### Written problem:
Could you set out the records as a numbered list, starting at the line that contains "Task: Open user avatar in top right" and ending at the line that contains "[x=46, y=180]", with both of those lines included and blank lines dropped?

### Extracted entries:
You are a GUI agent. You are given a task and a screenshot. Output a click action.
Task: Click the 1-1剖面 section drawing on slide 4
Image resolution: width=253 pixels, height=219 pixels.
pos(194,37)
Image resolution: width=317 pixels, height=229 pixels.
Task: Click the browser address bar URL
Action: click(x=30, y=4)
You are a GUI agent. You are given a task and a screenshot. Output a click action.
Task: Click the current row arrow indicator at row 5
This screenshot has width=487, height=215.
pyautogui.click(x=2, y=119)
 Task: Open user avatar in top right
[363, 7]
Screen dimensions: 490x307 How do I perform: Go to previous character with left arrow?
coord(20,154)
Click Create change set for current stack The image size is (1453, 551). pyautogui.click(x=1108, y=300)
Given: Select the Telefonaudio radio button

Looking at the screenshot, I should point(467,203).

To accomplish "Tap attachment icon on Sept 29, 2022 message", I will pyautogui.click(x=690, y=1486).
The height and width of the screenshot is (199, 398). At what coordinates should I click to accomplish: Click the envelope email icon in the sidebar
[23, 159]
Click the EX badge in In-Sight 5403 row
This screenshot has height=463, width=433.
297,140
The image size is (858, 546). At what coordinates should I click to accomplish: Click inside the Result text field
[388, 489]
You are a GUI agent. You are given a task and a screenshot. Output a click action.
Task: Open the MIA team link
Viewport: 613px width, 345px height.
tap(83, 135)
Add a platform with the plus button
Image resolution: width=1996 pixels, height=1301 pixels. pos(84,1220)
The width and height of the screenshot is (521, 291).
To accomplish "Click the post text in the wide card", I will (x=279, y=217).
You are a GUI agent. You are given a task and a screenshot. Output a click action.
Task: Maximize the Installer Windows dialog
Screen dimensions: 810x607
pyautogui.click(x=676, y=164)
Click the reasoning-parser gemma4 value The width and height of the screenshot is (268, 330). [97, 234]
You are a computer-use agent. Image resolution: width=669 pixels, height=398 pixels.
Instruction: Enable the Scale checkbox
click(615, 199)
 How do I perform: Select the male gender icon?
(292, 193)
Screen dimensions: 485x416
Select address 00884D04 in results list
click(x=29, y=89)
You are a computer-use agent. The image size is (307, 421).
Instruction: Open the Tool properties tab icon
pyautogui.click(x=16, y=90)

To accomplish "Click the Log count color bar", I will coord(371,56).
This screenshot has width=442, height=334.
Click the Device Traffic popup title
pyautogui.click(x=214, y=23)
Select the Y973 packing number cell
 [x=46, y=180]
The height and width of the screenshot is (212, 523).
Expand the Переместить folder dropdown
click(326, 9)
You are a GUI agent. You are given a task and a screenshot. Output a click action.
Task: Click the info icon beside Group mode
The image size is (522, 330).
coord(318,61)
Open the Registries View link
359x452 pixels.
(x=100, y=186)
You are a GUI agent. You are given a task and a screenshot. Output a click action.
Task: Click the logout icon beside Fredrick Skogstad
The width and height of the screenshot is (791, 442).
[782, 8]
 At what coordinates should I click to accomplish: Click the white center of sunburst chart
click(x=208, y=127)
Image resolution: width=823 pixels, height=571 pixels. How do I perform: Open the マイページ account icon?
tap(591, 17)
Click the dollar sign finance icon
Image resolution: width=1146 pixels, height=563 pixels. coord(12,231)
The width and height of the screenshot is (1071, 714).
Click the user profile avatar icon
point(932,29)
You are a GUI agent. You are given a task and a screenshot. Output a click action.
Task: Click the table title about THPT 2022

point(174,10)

### Written solution:
1.  Task: Open user avatar in top right
2. [363, 7]
3. Screen dimensions: 490x307 How do I perform: Go to previous character with left arrow?
4. coord(20,154)
5. Click Create change set for current stack The image size is (1453, 551). pyautogui.click(x=1108, y=300)
6. Given: Select the Telefonaudio radio button
7. Looking at the screenshot, I should point(467,203).
8. To accomplish "Tap attachment icon on Sept 29, 2022 message", I will pyautogui.click(x=690, y=1486).
9. The height and width of the screenshot is (199, 398). At what coordinates should I click to accomplish: Click the envelope email icon in the sidebar
10. [23, 159]
11. Click the EX badge in In-Sight 5403 row
12. This screenshot has height=463, width=433.
13. 297,140
14. The image size is (858, 546). At what coordinates should I click to accomplish: Click inside the Result text field
15. [388, 489]
16. You are a GUI agent. You are given a task and a screenshot. Output a click action.
17. Task: Open the MIA team link
18. Viewport: 613px width, 345px height.
19. tap(83, 135)
20. Add a platform with the plus button
21. Image resolution: width=1996 pixels, height=1301 pixels. pos(84,1220)
22. The width and height of the screenshot is (521, 291).
23. To accomplish "Click the post text in the wide card", I will (x=279, y=217).
24. You are a GUI agent. You are given a task and a screenshot. Output a click action.
25. Task: Maximize the Installer Windows dialog
26. Screen dimensions: 810x607
27. pyautogui.click(x=676, y=164)
28. Click the reasoning-parser gemma4 value The width and height of the screenshot is (268, 330). [97, 234]
29. You are a computer-use agent. Image resolution: width=669 pixels, height=398 pixels.
30. Instruction: Enable the Scale checkbox
31. click(615, 199)
32.  How do I perform: Select the male gender icon?
33. (292, 193)
34. Screen dimensions: 485x416
35. Select address 00884D04 in results list
36. click(x=29, y=89)
37. You are a computer-use agent. The image size is (307, 421).
38. Instruction: Open the Tool properties tab icon
39. pyautogui.click(x=16, y=90)
40. To accomplish "Click the Log count color bar", I will coord(371,56).
41. This screenshot has width=442, height=334.
42. Click the Device Traffic popup title
43. pyautogui.click(x=214, y=23)
44. Select the Y973 packing number cell
45.  [x=46, y=180]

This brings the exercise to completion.